• Dataset records:

<<<<

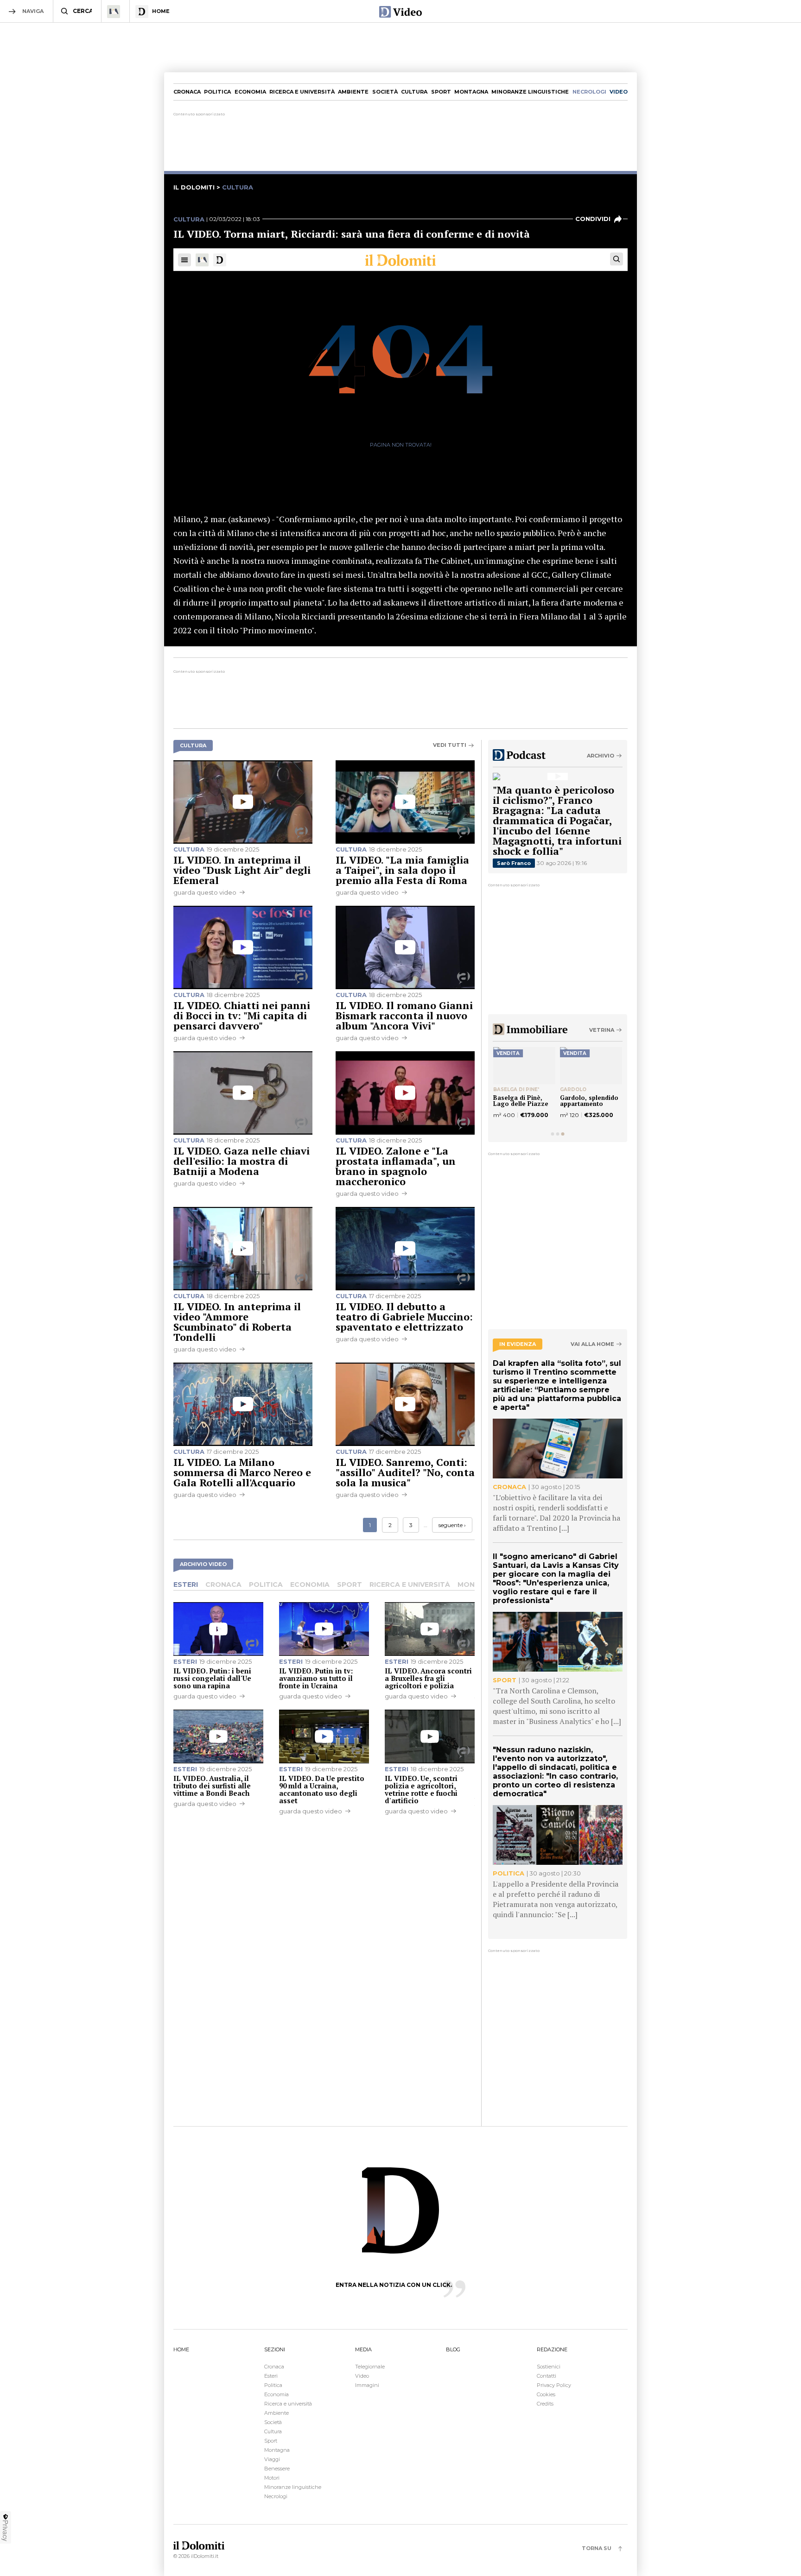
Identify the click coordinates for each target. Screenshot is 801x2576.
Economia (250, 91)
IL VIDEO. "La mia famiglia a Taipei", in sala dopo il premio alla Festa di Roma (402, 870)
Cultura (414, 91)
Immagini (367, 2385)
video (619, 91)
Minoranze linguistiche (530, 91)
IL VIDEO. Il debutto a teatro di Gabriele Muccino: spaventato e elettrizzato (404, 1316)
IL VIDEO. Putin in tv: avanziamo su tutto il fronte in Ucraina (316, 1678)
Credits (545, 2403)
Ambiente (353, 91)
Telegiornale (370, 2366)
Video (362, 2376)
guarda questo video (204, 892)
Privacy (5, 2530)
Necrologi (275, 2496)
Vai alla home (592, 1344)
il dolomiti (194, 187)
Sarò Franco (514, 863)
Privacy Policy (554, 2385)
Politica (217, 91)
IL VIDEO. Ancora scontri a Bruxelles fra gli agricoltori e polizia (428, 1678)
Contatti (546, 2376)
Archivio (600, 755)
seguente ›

>>>>

• What the exercise asks:
Since the pictures are not wanted, copy only the text of the records above, exactly.

• Problem solution:
Identify the click coordinates for each target. Screenshot is 801x2576.
Economia (250, 91)
IL VIDEO. "La mia famiglia a Taipei", in sala dopo il premio alla Festa di Roma (402, 870)
Cultura (414, 91)
Immagini (367, 2385)
video (619, 91)
Minoranze linguistiche (530, 91)
IL VIDEO. Il debutto a teatro di Gabriele Muccino: spaventato e elettrizzato (404, 1316)
IL VIDEO. Putin in tv: avanziamo su tutto il fronte in Ucraina (316, 1678)
Credits (545, 2403)
Ambiente (353, 91)
Telegiornale (370, 2366)
Video (362, 2376)
guarda questo video (204, 892)
Privacy (5, 2530)
Necrologi (275, 2496)
Vai alla home (592, 1344)
il dolomiti (194, 187)
Sarò Franco (514, 863)
Privacy Policy (554, 2385)
Politica (217, 91)
IL VIDEO. Ancora scontri a Bruxelles fra gli agricoltori e polizia (428, 1678)
Contatti (546, 2376)
Archivio (600, 755)
seguente ›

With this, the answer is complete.